* _Problem details_
Copy the items exactly, from the very first line through the line containing "Action: click(482, 693)", both included.

[Click-target data]
──────

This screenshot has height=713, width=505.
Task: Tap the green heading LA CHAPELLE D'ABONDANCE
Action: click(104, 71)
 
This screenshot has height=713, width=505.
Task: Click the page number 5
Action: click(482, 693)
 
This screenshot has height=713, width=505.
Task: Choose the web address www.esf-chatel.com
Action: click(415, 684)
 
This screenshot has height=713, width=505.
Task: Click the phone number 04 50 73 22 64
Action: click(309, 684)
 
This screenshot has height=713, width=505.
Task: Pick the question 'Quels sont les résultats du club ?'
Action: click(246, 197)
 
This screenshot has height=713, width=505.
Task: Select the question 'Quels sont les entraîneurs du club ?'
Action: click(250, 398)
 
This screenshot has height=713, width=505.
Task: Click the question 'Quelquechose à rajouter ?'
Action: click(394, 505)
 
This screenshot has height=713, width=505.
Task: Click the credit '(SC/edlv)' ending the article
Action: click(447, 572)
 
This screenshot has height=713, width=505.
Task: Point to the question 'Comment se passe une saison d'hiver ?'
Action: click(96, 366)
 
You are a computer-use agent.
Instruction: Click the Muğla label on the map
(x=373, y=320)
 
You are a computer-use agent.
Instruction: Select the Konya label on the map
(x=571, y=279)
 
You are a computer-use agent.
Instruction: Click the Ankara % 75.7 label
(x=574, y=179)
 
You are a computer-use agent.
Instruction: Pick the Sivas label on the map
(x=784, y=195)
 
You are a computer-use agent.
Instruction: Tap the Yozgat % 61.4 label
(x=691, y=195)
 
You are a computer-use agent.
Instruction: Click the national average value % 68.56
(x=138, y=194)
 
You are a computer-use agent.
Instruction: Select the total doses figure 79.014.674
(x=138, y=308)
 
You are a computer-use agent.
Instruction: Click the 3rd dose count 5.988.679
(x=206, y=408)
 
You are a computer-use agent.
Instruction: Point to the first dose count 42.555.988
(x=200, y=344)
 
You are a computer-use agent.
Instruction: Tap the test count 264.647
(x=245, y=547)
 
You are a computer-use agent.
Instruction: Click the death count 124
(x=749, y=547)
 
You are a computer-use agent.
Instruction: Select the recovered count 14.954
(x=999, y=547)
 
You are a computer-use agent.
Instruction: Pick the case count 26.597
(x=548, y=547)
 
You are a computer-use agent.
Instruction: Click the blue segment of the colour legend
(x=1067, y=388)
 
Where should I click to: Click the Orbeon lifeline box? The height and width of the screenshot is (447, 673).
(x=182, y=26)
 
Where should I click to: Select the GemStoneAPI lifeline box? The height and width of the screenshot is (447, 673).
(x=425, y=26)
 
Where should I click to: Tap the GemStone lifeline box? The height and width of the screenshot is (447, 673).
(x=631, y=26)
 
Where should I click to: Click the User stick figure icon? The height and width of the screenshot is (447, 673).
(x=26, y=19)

──────

* _Answer to this exercise_
This screenshot has height=713, width=505.
Task: Tap the green heading LA CHAPELLE D'ABONDANCE
Action: click(104, 71)
 
This screenshot has height=713, width=505.
Task: Click the page number 5
Action: click(482, 693)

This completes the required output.